Robotik

Schnelle Einsetzbarkeit erhöht die Produktivität von Servicerobotern

28.07.11 | Redakteur: Rüdiger Kroh

„Die Komponentenkosten machen nur etwa ein Drittel der Gesamtkosten aus”, sagt Martin Hägele, Abteilungsleiter Robotersysteme beim Fraunhofer IPA. (Bild: Kroh)
„Die Komponentenkosten machen nur etwa ein Drittel der Gesamtkosten aus”, sagt Martin Hägele, Abteilungsleiter Robotersysteme beim Fraunhofer IPA. (Bild: Kroh)

Die Fraunhofer-Institute IPA und ISI haben im Auftrag des Bundesforschungsministeriums neuartige Anwendungen für Servicerroboter entwickelt und deren technisch-wirtschaftliche Bedeutung für die Robotik analysiert. Zusätzlich wurden die technische und wirtschaftliche Machbarkeit der Servicerobotik-Anwendungen an elf konkreten Anwendungsszenarien analysiert und jetzt vorgestellt.

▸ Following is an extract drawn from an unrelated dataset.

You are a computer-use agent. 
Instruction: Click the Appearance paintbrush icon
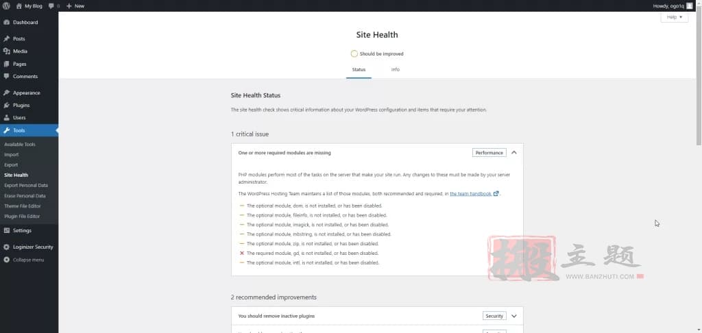click(6, 93)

Roboter reinigen heute Gebäude, überwachen Industrieanlagen oder unterstützen das Pflegepersonal bei der Betreuung von Patienten. Fahrerlose Transportsysteme übernehmen in Kliniken den Transport von Speisen oder Medikamenten und in Verwaltungsgebäuden Botengänge. Immer mehr Roboter bewältigen gefährliche Wartungs- und Inspektionsarbeiten.

„Bis Ende 2009 waren weltweit 76.600 gewerbliche Serviceroboter-Systeme im Einsatz“, beziffert Thilo Brodtmann, Geschäftsführer des VDMA-Fachverbands Robotik + Automation, den Markt. „Bis 2013 sollen laut IFR knapp 80.000 weitere Systeme hinzukommen.“

Viele Roboter-Anwendungen sind technisch, aber nicht wirtschaftlich machbar

Grund genug für eine fundierte Wirtschaftlichkeitsanlayse. Die Fraunhofer-Institute IPA und ISI haben im Auftrag des Bundesministeriums für Bildung und Forschung neuartige Servicerobotik-Anwendungen entwickelt und deren technisch-wirtschaftliche Bedeutung für die Robotik analysiert.

Über die konzeptionelle Betrachtung hinaus wurde die technische und wirtschaftliche Machbarkeit der Servicerobotik-Anwendungen an elf konkreten Anwendungsszenarien analysiert.

„Es wurde zuerst ein Katalog an Komponenten erstellt, aus dem die Serviceroboterlösungen konzipiert wurden“, erläutert Martin Hägele, Abteilungsleiter Robotersysteme beim Fraunhofer-Institut für Produktionstechnik und Automatisierung IPA.